** begin MATERIAL SUPPLIED **
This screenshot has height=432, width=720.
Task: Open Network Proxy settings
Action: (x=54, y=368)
** end MATERIAL SUPPLIED **
** begin MATERIAL SUPPLIED **
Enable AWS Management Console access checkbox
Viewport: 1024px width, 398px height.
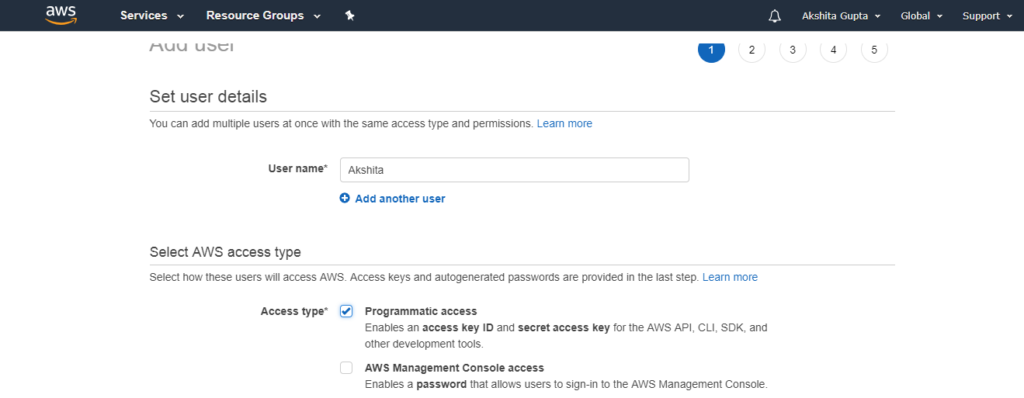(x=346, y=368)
** end MATERIAL SUPPLIED **
** begin MATERIAL SUPPLIED **
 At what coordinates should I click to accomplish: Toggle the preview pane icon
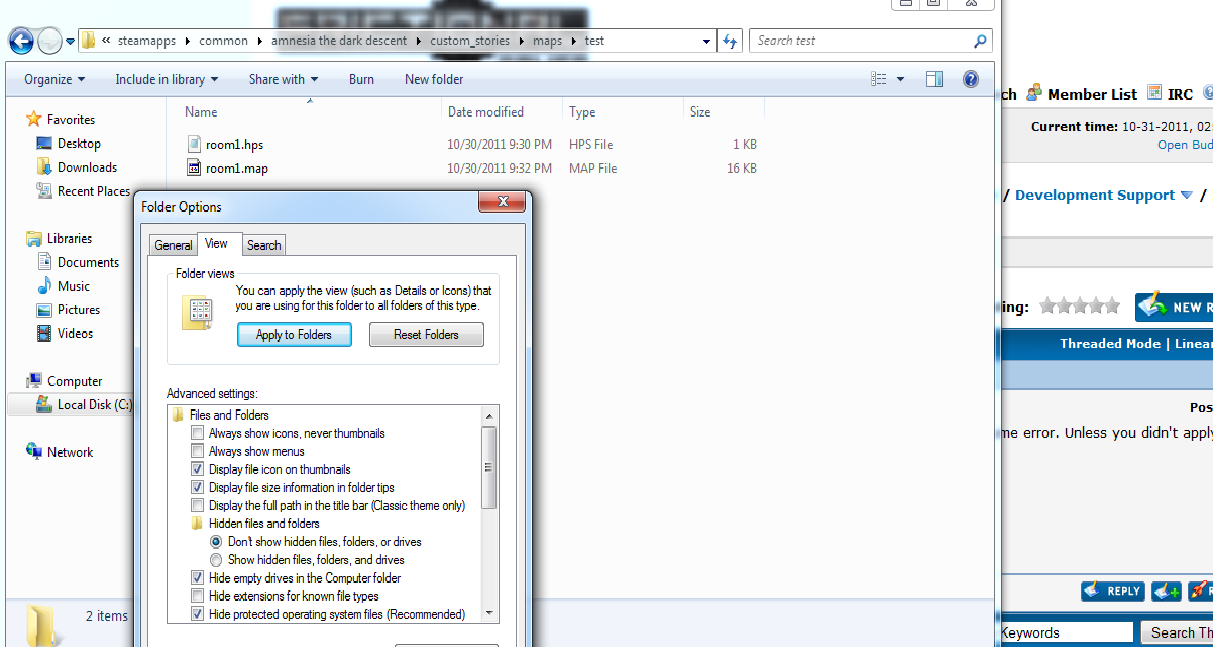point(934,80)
** end MATERIAL SUPPLIED **
**TASK DIRECTIONS:** Extract the records from the line containing "This screenshot has height=432, width=720." up to and including the line containing "Action: (x=54, y=368)", reproducing those lines verbatim.

**RESULT FOR THIS TASK:**
This screenshot has height=432, width=720.
Task: Open Network Proxy settings
Action: (x=54, y=368)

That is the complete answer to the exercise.